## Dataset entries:
○ ○ ○ ○

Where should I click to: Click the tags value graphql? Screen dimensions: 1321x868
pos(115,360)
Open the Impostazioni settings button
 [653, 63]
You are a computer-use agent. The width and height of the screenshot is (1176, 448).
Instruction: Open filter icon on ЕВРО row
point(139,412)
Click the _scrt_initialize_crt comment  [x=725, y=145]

○ ○ ○ ○

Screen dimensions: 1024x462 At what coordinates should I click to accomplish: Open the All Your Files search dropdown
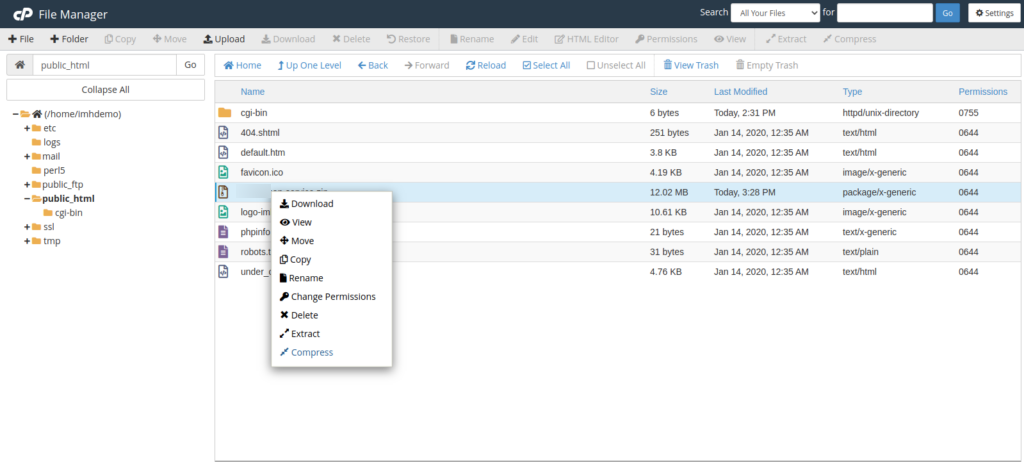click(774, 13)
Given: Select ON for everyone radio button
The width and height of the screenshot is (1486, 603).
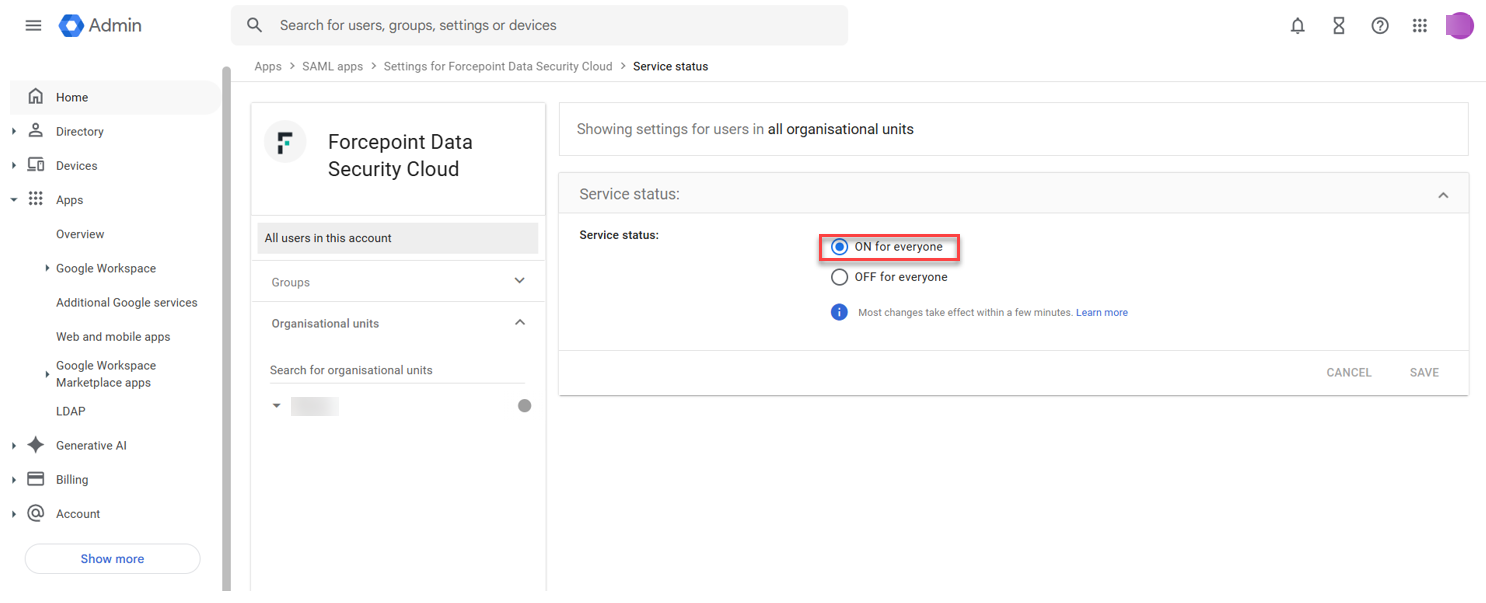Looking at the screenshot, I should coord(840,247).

○ ○ ○ ○

## Work to complete:
Take the lines above from the one containing "You are a computer-use" to the one containing "Click the _scrt_initialize_crt" and retype them exactly, both ends included, with nothing added.

## Answer space:
You are a computer-use agent. The width and height of the screenshot is (1176, 448).
Instruction: Open filter icon on ЕВРО row
point(139,412)
Click the _scrt_initialize_crt comment  [x=725, y=145]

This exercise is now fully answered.